23. While I have taken note of the other deficiencies identified by Staff in the Report, I have chosen to focus on the alleged high-risk significant deficiencies in this decision. These significant deficiencies include:

(a) AFAM's trade execution process, including compliance with the statutory obligations of best execution, responding to conflicts of interest and fair dealing with clients;

(b) AFAM's compliance with KYC and suitability obligations; and

(c) AFAM's overall compliance system, and its system of controls and supervision.

Reasons for the Decision

a) AFAM's trade execution process

Best execution requirements

24. AFAM places its trades for individual clients with one of two dealers: AFI or NBCN Inc. (NBCN), and it places all of the AFAM Funds' trades with AFI. If an AFAM client has a brokerage account at AFI, which most do, trades in their account will be placed with AFI (which then settles and clears them with NBCN). If an AFAM client does not have an AFI account, their trades will be placed with NBCN directly.{10}

25. As noted above, AFAM is related to AFI by common ownership. AFAM and AFI operate out of the same office, and according to AFAM, the operations of the two firms are fully integrated for all intents and purposes.

26. Staff has submitted information that appears to demonstrate that AFAM clients paid higher commissions during the Compliance Review period from September 1, 2015 to August 31, 2016 because AFI trade commission costs are higher than NBCN.{11}

27. Staff calculated the commission charges that would have been paid by the AFAM Funds had their trades been placed with NBCN instead of AFI, and found the amount to be $148,120 (versus the $177,892 actually charged by AFI),{12} an estimated difference of $29,772.

EXTRACTED INFORMATION
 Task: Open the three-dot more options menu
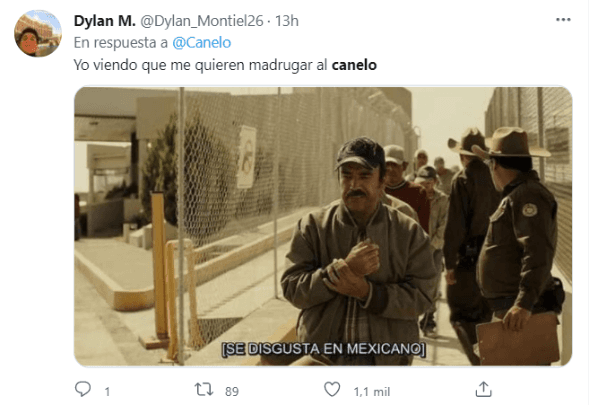click(563, 20)
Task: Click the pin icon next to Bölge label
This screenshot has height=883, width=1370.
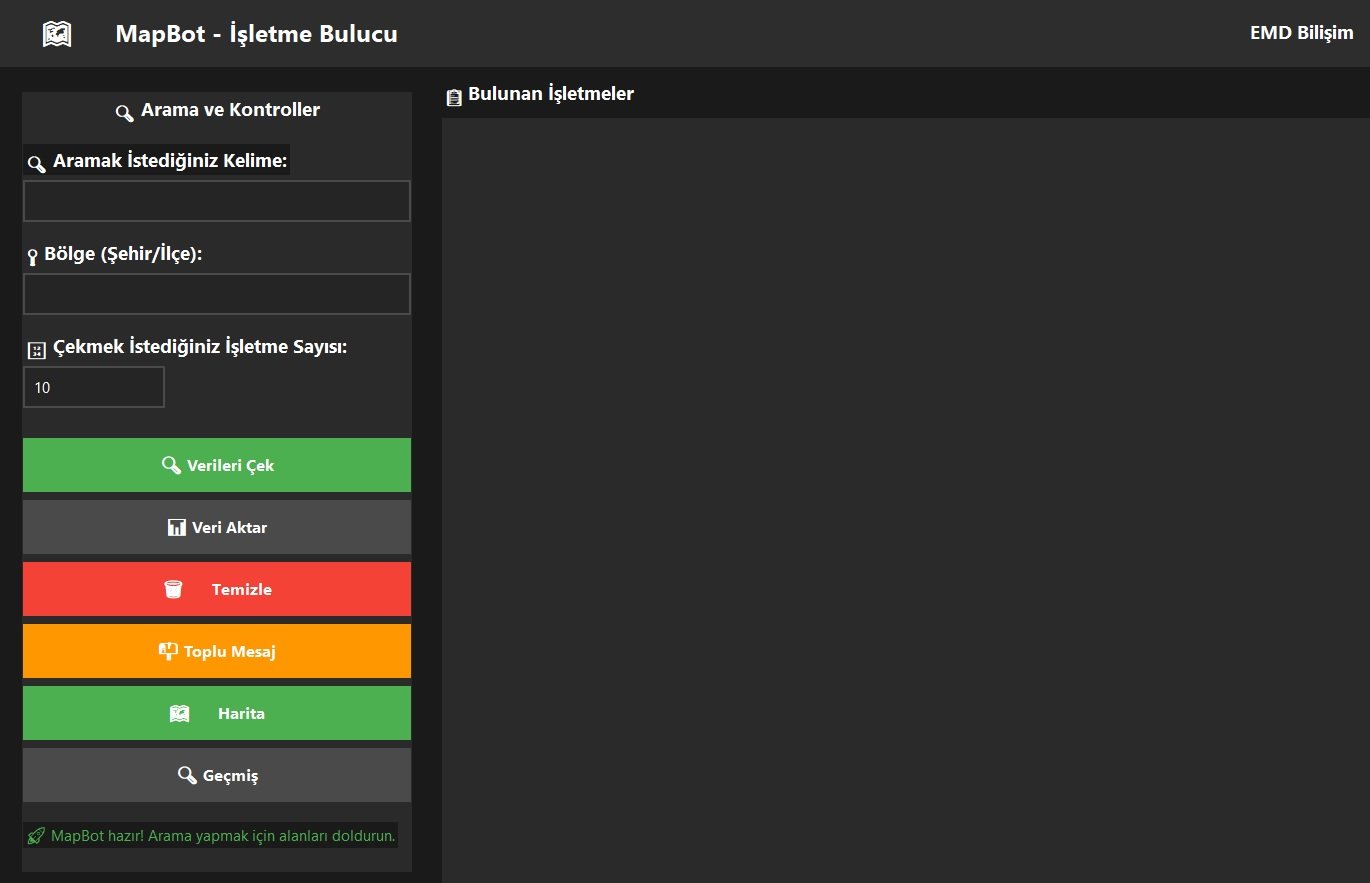Action: (32, 257)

GIVEN PROBLEM A
In the decision on AFAM's compliance deficiencies, what commission amount did Staff calculate the AFAM Funds would have paid if their trades had been placed with NBCN instead of AFI?
GIVEN PROBLEM B
Extend the decision on AFAM's compliance deficiencies from where it stops.

WRITTEN ANSWER A
$148,120

WRITTEN ANSWER B
28. Staff estimated that there was a potential monetary impact for Managed Account clients estimated to be $2,600, depending on which commission schedule is used and whether commissions were charged for the trades.{13}

29. AFAM disputes Staff's assertion that the commissions paid to AFI are materially higher than those paid to NBCN.{14} AFAM also argues that, to the extent they are higher, AFAM clients are not disadvantaged by paying a higher commission because AFAM receives research reports from AFI. Effectively, the higher commissions represent "soft dollars" as that term is used in National Instrument 23-102 Use of Client Brokerage Commissions (NI 23-102).

30. Section 4.2 of National Instrument 23-101 Trading Rules (NI 23-101) states:

A dealer and an adviser must make reasonable efforts to achieve best execution when acting for a client.

31. Section 1.1 of NI 23-101 defines the term "best execution" as follows:

"best execution" means the most advantageous execution terms reasonably available under the circumstances;

32. Section 4.1 of the Companion Policy to NI 23-101 further describes this obligation as follows:

4.1 Best Execution

(2) Section 4.2 of the Instrument requires a dealer or adviser to make reasonable efforts to achieve best execution (the most advantageous execution terms reasonably available under the circumstances) when acting for a client. The obligation applies to all securities.

(3) [Although] what constitutes "best execution" will vary depending on the particular circumstances ... to meet the "reasonable efforts" test, a dealer or adviser should be able to demonstrate that it has, and has abided by, policies and procedures that (i) require it to follow the client's instructions and the objectives set, and (ii) outline the process it has designed toward the objective of achieving best execution. The policies and procedures should describe how the dealer or adviser evaluates whether best execution was obtained and should be regularly and rigorously reviewed. The policies outlining the obligations of the dealer or adviser will be dependent on the role it is playing in an execution ... An adviser should consider a number of factors, including assessing a particular client's requirements or portfolio objectives, selecting appropriate dealers and marketplaces and monitoring the results on a regular basis.

33. The rule requires a "reasonable efforts" test and the Companion Policy sets out guidance on some of the factors to be considered when determining if the dealer or adviser engaged in a reasonable effort to obtain best execution. Therefore, the determination of whether AFAM met the reasonable efforts test is dependent on a facts-and-circumstances analysis.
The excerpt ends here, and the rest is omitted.